Para que el futuro sea de nuevo posible

Autor:Boaventura de Sousa Santos

Cuando observamos el pasado con los ojos del presente, nos encontramos ante cementerios inmensos de futuros abandonados, luchas que abrieron nuevas posibilidades, pero que fueron neutralizadas, silenciadas o desvirtuadas, futuros asesinados al nacer o incluso antes, contingencias que decidieron la opción vencedora, atribuida después al sentido de la historia. En estos cementerios, los futuros abandonados son también cuerpos sepultados, a menudo cuerpos que apostaron por futuros equivocados o inútiles. Los veneramos o execramos en función de si el futuro que quisieron coincide o no con el que queremos para nosotros. Por eso lloramos a los muertos, pero nunca a los mismos muertos. Para que no se piense que los ejemplos recientes se reducen a terroristas suicidas, mártires para unos, terroristas para otros, en 2014 hubo dos celebraciones del asesinato del archiduque Francisco Fernando y de su esposa, Sofía Chotek, en Sarajevo, y que condujo a la Primera Guerra Mundial. En un barrio de la ciudad, bosnios croatas y musulmanes rindieron homenaje al monarca y a su esposa, mientras que en otro, serbobosnios hicieron lo propio con Gavrilo Princip, que los asesinó, e incluso le hicieron una estatua.

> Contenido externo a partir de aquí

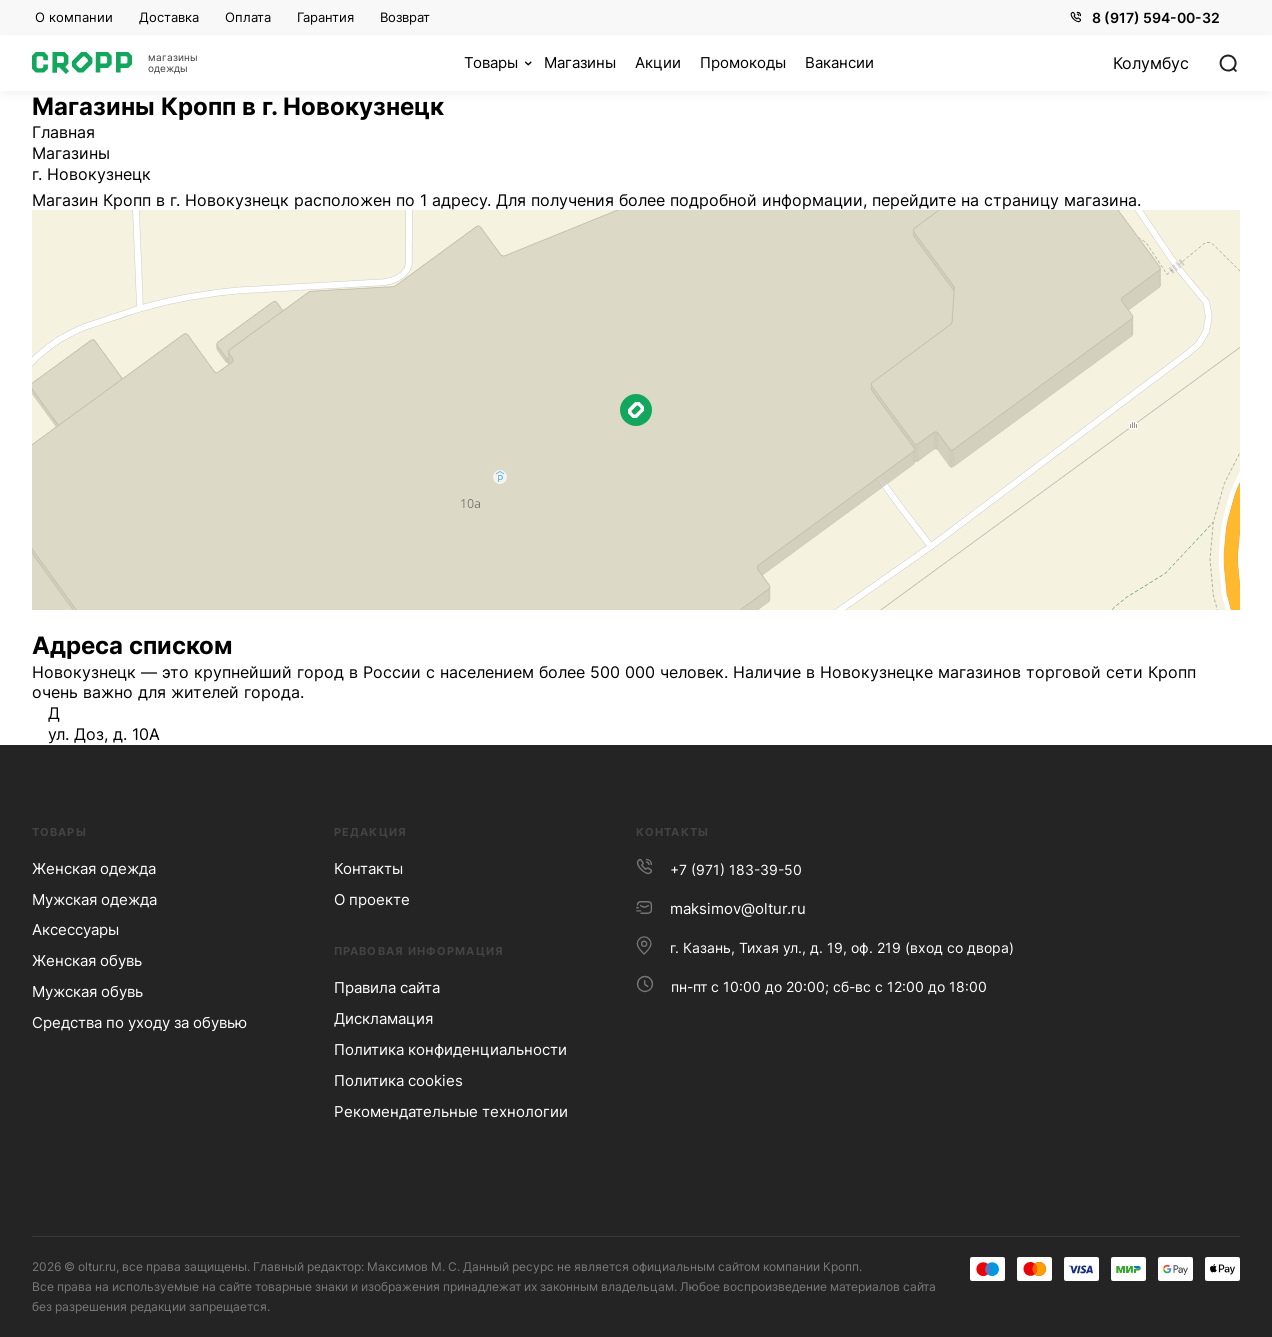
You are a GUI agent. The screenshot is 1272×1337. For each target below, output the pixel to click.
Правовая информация (419, 951)
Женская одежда (94, 868)
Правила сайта (387, 987)
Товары (59, 832)
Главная (63, 132)
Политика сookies (398, 1080)
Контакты (368, 868)
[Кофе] (498, 63)
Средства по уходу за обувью (139, 1022)
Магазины (71, 153)
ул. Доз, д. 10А (104, 734)
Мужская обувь (87, 991)
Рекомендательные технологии (451, 1111)
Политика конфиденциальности (450, 1049)
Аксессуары (75, 929)
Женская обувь (87, 960)
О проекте (372, 899)
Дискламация (383, 1018)
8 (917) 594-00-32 (1145, 17)
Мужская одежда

A principios del siglo XXI, la idea de futuros abandonados parece obsoleta, tanto como la propia idea de futuro. El futuro parece haber estacionado en el presente y estar dispuesto a quedarse aquí indefinidamente. La novedad, la sorpresa, la indeterminación se suceden tan trivialmente que todo lo bueno y lo malo eventualmente reservado para el futuro ocurre hoy. El futuro se anticipó a sí mismo y cayó en el presente. El vértigo por el paso del tiempo es igual al vértigo por la parálisis del tiempo. La banalización de la innovación va a la par con la banalización de la gloria y del horror. Muchas personas viven esto con indiferencia. Hace mucho que desistieron de hacer acontecer el mundo y se resignan a que el mundo acontezca. Son los cínicos, profesionales del escepticismo. Hay, sin embargo, dos grupos muy diferentes en tamaño y suerte para los cuales este desistimiento no es una opción.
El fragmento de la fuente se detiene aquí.